I've seen two detailed proposals to address the partial credit problem - one from the HIT Policy Committee and one from the American Hospital Association.

The HIT Policy Committee has recommended a partial credit approach called the 3-1-1-1-0 proposal. You can read their recommendations on the ONC website.

The idea is that organizations should be permitted to defer fulfillment of a small number of meaningful use criteria and still qualify for incentive payment. The deferment would last until Stage 2 criteria apply. To prevent providers from bypassing an entire priority area (e.g., skip all of patient engagement), the 3-1-1-1-0 proposal allows professionals and hospitals to qualify for Stage 1 incentives if they defer no more than the specified number of objectives in each category, as indicated in this table.

The HIT Policy Committee idea includes the 2011 recommendations as they are written today and takes into account the fact that 2013 and 2015 recommendations are still a work in progress.

The American Hospital Association has recommended a different approach - suggesting that all criteria for meaningful use (stage 1,2,3) be specified now and enabling hospitals to travel a glide path of implementation from 25% to 100% until 2017 (the graphic above).

The logic is that software implementation life cycles take 24 months and it's hard to change software 3 times for 3 stages. Rather, working on all stages over a multi-year period provides time for technology, policy, and process changes to be coordinated in a phased way.

The only problem with this idea is that we really do not know what technology capabilities and policy priorities we'll have in 2017, so declaring them all now seems premature.

My opinion, aligned with the HIT Policy Committee recommendations, is that we should designate a core set of meaningful use requirements (i.e. 10 or so must haves), permit providers to select a given number of additional qualifying measures among a set of optional measures (i.e. choose any 5 from a menu of 10), and enable providers who meet substantially all of a measure to be considered meaningful users.

Furthermore, CMS could scale payment amounts to the level of use.
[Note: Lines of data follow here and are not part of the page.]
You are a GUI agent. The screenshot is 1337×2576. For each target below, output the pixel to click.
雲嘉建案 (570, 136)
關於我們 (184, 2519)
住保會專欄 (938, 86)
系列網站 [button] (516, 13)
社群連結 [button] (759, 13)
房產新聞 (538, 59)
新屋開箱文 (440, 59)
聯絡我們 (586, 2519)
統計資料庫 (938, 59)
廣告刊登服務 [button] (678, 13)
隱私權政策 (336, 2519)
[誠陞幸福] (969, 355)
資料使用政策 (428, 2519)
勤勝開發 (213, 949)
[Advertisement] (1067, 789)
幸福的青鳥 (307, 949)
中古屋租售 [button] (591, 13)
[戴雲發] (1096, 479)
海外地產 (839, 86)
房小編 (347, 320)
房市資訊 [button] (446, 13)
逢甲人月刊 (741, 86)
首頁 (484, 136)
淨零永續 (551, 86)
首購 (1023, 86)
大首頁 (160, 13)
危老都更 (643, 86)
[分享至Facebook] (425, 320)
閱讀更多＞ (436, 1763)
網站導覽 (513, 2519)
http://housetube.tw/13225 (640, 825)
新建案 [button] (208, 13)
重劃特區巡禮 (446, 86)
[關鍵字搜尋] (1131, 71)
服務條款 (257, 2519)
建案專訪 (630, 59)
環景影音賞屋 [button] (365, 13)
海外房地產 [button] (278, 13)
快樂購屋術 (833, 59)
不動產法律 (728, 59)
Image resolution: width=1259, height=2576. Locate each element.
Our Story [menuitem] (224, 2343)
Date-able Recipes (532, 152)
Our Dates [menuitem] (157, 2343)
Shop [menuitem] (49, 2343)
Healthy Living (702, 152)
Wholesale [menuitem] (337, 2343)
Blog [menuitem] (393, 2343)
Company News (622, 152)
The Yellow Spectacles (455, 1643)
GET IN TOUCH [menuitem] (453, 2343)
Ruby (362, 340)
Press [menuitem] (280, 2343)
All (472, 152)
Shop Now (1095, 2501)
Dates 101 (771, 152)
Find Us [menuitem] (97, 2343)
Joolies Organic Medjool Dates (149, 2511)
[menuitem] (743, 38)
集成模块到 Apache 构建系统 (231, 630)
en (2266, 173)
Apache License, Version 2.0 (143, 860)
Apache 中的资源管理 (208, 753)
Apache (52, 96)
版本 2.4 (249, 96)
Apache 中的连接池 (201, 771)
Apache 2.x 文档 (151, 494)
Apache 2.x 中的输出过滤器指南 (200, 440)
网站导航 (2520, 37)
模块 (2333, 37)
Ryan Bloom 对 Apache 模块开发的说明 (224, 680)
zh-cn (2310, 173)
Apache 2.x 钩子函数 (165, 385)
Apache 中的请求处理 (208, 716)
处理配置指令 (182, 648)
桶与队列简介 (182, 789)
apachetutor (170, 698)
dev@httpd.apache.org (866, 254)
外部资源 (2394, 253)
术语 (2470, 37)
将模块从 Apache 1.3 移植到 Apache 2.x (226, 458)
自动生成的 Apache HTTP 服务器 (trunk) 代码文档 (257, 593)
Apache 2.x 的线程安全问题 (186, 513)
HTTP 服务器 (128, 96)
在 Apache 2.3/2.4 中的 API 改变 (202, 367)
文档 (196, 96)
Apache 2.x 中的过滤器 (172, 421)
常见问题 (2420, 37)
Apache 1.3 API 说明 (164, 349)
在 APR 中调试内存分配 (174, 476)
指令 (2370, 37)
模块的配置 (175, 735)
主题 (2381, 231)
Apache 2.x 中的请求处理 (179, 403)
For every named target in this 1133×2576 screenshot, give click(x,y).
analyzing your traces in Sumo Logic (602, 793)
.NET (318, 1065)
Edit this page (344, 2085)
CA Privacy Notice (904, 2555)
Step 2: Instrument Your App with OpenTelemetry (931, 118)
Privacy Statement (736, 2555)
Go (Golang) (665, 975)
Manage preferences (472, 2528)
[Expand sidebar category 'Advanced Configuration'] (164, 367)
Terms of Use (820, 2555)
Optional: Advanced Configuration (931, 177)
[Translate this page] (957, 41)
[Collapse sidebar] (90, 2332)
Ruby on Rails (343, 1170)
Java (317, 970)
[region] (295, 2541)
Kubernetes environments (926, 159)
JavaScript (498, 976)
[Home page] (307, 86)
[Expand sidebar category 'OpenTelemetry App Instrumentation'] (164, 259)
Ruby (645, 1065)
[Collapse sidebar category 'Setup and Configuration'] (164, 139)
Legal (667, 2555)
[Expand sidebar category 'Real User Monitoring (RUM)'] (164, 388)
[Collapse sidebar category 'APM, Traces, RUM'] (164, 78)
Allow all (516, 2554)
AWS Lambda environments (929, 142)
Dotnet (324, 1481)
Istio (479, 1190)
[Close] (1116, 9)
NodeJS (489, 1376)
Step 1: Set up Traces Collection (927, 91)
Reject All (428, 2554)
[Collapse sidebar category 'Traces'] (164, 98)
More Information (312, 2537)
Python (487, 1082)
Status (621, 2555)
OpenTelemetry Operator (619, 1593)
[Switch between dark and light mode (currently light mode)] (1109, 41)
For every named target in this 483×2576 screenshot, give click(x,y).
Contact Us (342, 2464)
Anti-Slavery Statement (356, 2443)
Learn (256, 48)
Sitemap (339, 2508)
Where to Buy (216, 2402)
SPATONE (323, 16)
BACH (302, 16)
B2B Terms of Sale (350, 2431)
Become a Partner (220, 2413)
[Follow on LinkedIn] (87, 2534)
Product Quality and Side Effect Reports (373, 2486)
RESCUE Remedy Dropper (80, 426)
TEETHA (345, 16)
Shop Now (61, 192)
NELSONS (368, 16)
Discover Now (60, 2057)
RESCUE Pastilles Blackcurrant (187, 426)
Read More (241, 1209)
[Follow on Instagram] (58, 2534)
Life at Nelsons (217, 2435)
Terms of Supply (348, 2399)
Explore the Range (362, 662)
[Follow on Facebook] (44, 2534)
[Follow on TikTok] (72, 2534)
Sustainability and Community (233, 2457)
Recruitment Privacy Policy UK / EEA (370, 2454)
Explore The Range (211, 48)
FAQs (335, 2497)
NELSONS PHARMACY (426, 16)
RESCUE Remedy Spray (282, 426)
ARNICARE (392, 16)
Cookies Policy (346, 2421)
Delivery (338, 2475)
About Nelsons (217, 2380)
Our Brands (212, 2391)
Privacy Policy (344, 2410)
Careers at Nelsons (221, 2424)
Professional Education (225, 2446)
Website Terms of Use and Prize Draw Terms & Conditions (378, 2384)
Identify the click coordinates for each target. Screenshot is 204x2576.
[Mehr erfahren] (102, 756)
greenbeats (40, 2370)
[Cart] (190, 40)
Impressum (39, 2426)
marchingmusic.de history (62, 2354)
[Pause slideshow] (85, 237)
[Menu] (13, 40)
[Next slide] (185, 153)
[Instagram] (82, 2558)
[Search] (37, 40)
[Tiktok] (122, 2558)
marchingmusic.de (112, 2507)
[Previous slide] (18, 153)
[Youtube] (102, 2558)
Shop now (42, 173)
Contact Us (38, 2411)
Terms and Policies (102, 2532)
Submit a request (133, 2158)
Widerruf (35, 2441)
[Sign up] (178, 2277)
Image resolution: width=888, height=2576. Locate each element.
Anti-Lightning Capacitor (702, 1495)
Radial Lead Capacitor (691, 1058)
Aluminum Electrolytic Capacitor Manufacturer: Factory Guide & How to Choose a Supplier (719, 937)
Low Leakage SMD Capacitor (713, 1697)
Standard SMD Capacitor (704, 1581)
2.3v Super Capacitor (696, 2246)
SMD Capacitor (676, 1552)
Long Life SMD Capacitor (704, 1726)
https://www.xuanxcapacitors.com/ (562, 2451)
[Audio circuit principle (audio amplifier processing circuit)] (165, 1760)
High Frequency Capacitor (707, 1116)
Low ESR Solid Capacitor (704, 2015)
For example, a provider who demonstrates ambulatory CPOE usage at 25% would receive partial credit for that metric. Usage at 50% ,75%, and 80% (the NPRM) goal would receive increasingly higher levels of credit.

Regardless of the approach chosen, it's clear that small and large providers alike want some provision for partial credit. I look forward to the CMS comment disposition process which will address this theme.